I remember the feel of the barn with its rough pine floors and too much space above our heads. North-facing windows like the Winslow Homer house down the road, so the light in winter was weak and unfriendly. Ellen lived there. She was an artist, and the daughter and granddaughter of artists. Her mother painted and acted; her father was a Broadway director; her mother’s father was a famous illustrator. She painted ostrich eggs for a living. The lost wax process, she informed me when I once dared ask how she did it.
I helped her find local goose eggs—a lot cheaper than ostrich. My neighbor had four of those mean, biting creatures and while I distracted the hissing snake-necks she went and raided their nests. At the time, this seemed grounds for relationship. Funny what seemed grounds for relationship back then. Someone on the road who helped you change your bike tire; a roommate who loaned you a scarf; the grocery clerk who winked and let the outrageously priced shiitake mushrooms slip into your bag for free; or the cute veterinarian who clipped your dog’s toenails so easily and beautifully, the secret being, she said, to go in from behind.

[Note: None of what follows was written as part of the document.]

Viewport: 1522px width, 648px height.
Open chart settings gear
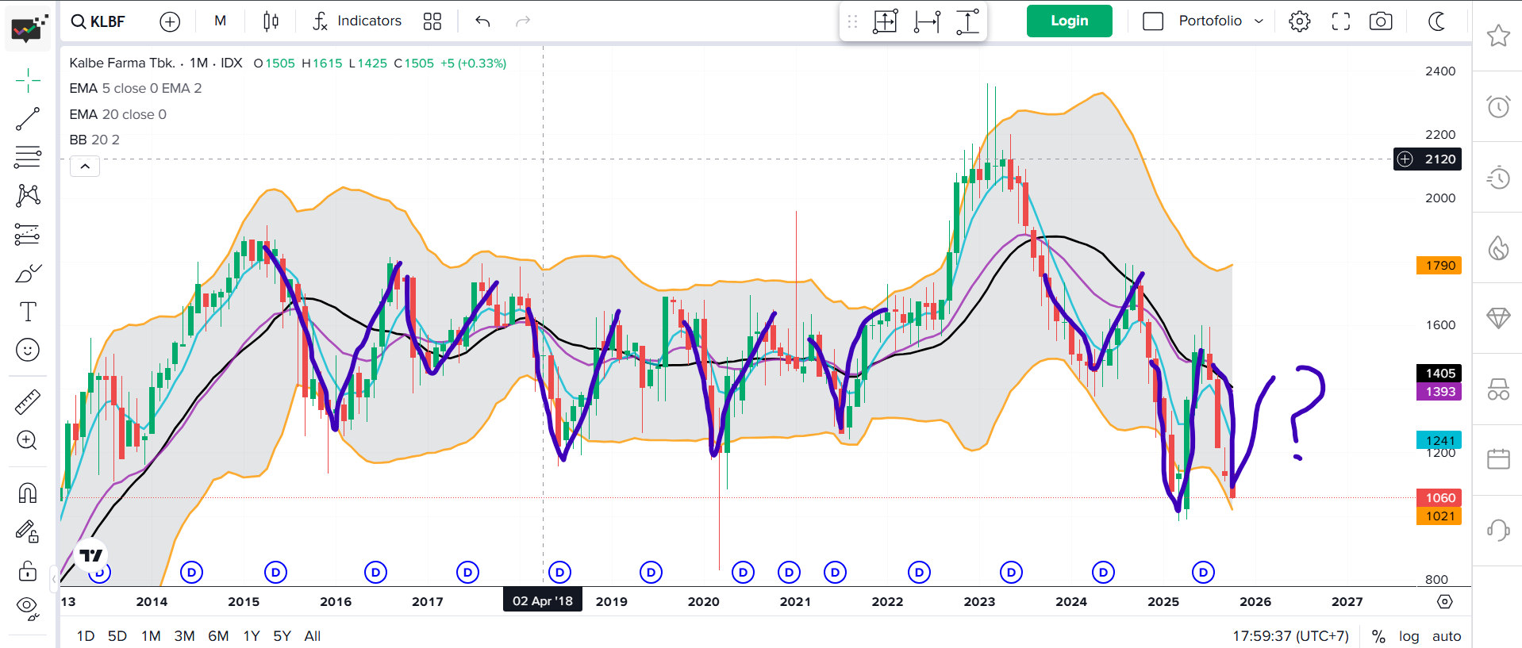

So goose eggs…yes. It was a different kind of first date that led to a very different kind of courtship that involved a lot of climbing in and out of windows and serenading under windows and long bicycle rides at night illuminated by the moon. And flowers gathered from the several fields between her barn and my house. And rich rejections mixed with lean promises of future acceptances. But it was in her home, her barn, that I encountered the last rejection, the no that snapped the last strand of the unraveling thread we called our connection. It was simple, a simple insult, too personal to ignore or forgive. I walked out into the afternoon—it was summer then, the glorious time of year—and pedaled back to my home with a hollowed out chest. I remember leaning my bike against the north side of the house and opening my own front door and staring at the spoons on the kitchen table and the glass of water near the sink, and wondering, Who lives here?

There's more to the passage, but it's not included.